熱中経験の有無が
 人生を左右する。

編集長のひとりごと

春は別れと出会いの季節。

私事だが、息子が高校を卒業した。何だか「あっ」という間だった。
ジュニアアスリートを創刊したのは、彼の中学の部活動が終わって間もなく。それからもう3年が経過した。ジュニアアスリートは4年目を迎え、彼は大学生になる。

この3年間、さまざまなことが大きく変化した。

創刊当初は取材先の確保に四苦八苦していたのだが、最近では多くの取材依頼を受けるようになり、大会取材に行っても、多くの方々に喜んでいただけるようになった。ジュニアアスリートを通して、多くの方と出会うことができた。
2年ほど前、雑誌の消化が急激に速くなり、皆さまの手元に届きにくくなったことからホームページを始めたのだが、最近では、月間アクセス数が頻繁に200万PVを超える“県内ナンバーワン”のホームページとなった。
地元企業からのバックアップも、少しずつではあるが、増え始めている。「地域の日常に溶け込めてきたかな」と実感することが多くなっていた。

私生活では、夏に息子の野球が終わったことで、約10年間もの間、足繁く通ったグランドから離れることになった。当初は過去を懐かしむ日々が続いたが、いつしかその状態にも慣れ、日常を取り戻していた。

この週末、息子からキャッチボールに誘われた。少し驚いたが、快く受けた。小学5年生の時に交通事故に遭ってから、「今日が最後かもしれない」という想いでキャッチボールをしてきたのだが、この時ばかりは「本当の最後だな」と思い、自宅裏の広場へ出掛けた。
半年以上ぶりにやるキャッチボール。ワクワクしながらボールを受けたけたのだが、少し「ガッカリ」した。これまでというもの、やる度にボールは速くなり、変化球はどんどん曲がっていった。日に日にレベルアップする彼のボールを受けるのが一番の喜びであり、楽しみだった。
それがこの日、球速は劇的に落ちていた。よくよく見れば、20mほど向こうから投げる彼のシルエットは大きく痩せこけ、盛り上がって見えた大胸筋は、もはや見る影もなくなっていた。

元々ガリガリだった彼は、部活が終わり帰宅すると、黙々と筋トレを繰り返し、無理をしながら大量のご飯を食べ続けた。3年生になると、大胸筋が大きくなり、“細マッチョ”の体を手に入れた。
野球に対する情熱が、ツラい自主練に向かわせ、体型変化という形になって表れた。

これもひとつ努力の証だ。

部活を引退すると、すぐさま受験勉強に取り組んだ。
「○○大学に行きたい」と目標を立てたものの、それは果てしなく遠い道程。
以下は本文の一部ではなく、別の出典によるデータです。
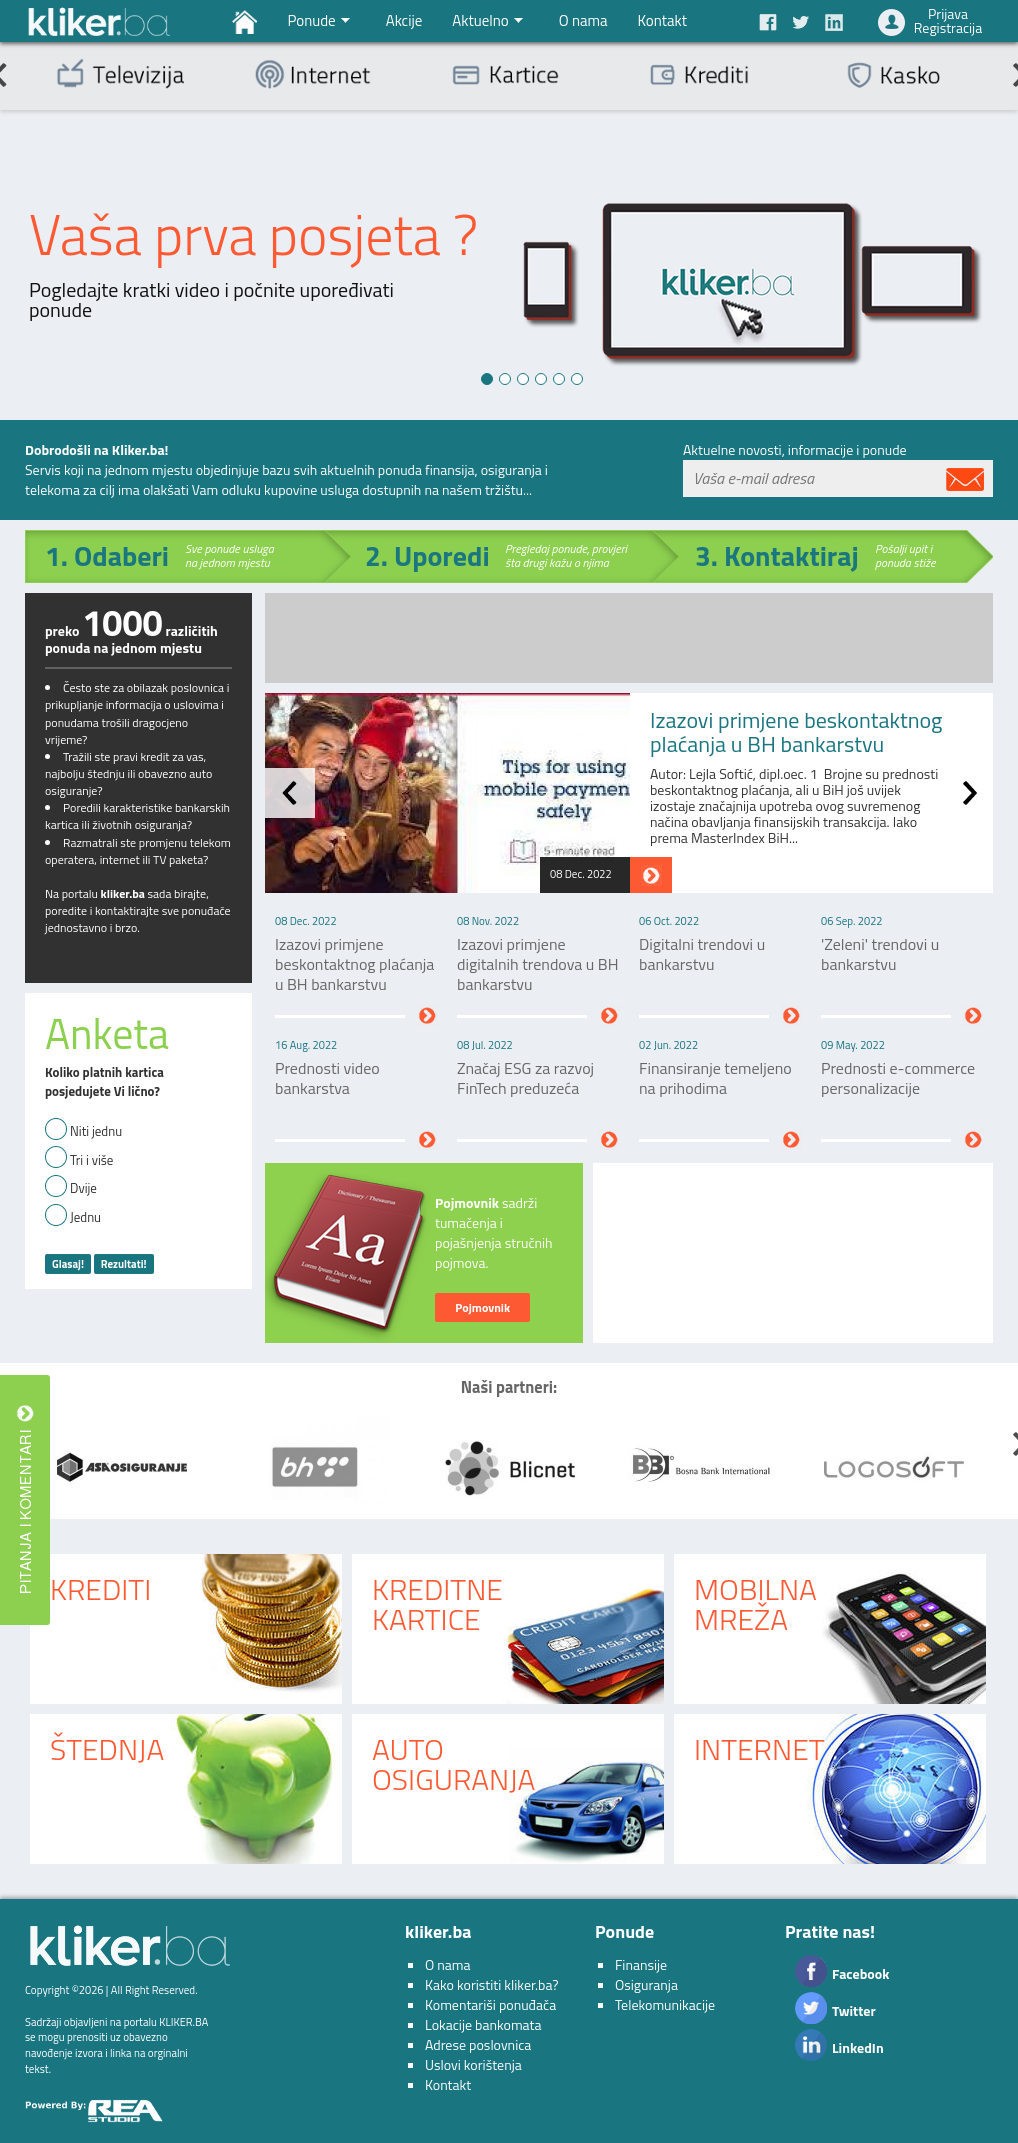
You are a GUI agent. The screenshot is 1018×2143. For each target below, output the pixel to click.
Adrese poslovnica (478, 2044)
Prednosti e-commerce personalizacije (898, 1078)
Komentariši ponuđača (490, 2004)
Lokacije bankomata (483, 2024)
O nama (448, 1964)
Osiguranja (646, 1984)
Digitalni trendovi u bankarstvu (702, 954)
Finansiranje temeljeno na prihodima (715, 1078)
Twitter (854, 2010)
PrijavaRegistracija (948, 20)
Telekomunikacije (665, 2004)
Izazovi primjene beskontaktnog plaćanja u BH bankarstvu (796, 732)
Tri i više (91, 1160)
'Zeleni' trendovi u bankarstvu (880, 954)
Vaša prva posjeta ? (253, 235)
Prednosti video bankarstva (327, 1078)
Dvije (83, 1188)
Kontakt (448, 2084)
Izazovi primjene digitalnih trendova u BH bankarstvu (537, 964)
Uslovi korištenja (473, 2064)
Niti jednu (96, 1131)
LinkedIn (858, 2047)
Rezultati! (124, 1264)
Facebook (860, 1973)
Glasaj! (68, 1264)
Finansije (641, 1964)
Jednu (85, 1217)
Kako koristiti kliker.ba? (491, 1984)
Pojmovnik (482, 1307)
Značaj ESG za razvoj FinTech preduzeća (525, 1078)
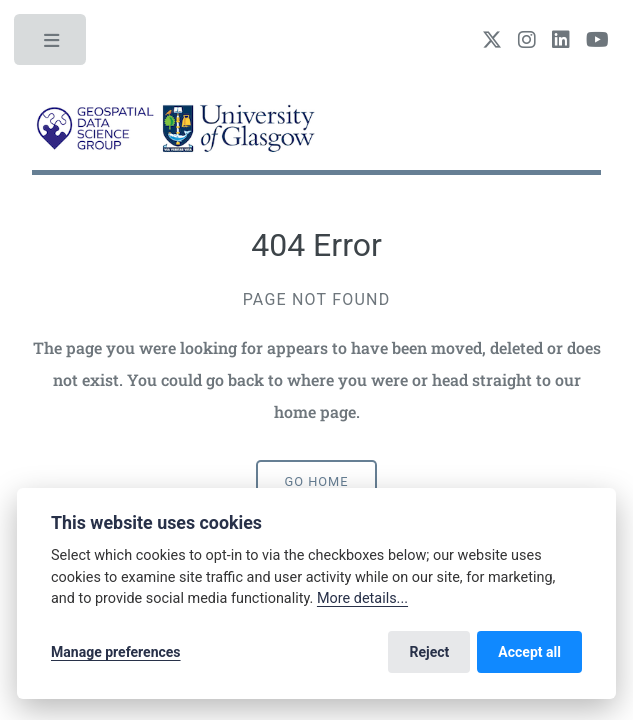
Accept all (529, 652)
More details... (362, 598)
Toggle (52, 45)
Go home (317, 481)
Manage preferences (116, 652)
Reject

夏の模試ではE判定すら付かなかった。その後もブレることなく、自習室や図書館などで努力を重ねた。秋口にはC判定に、年明けにはA判定になっていた。

部活で学んだ努力の過程を、受験勉強という全く違うジャンルでも活かすことができた。

「ブラック部活」と呼ばれ、「勉強の邪魔になる」と活動制限される運動部活動。
勉強の仕方も大きく変わるというが、やり方がいかに変わろうが、大事なのは本人のやる気。自らが目標を立て、本気で挑めるかどうか。要するに“熱中経験の有無”がその子の人生を大きく左右するように思えてならない。

果たしてどれだけの子が授業で熱中できるのだろう。
部活でしか経験できないことがあるように思えてならない。

目標を達成した彼とは、間もなくお別れ。新たな目標を見つける旅に出る。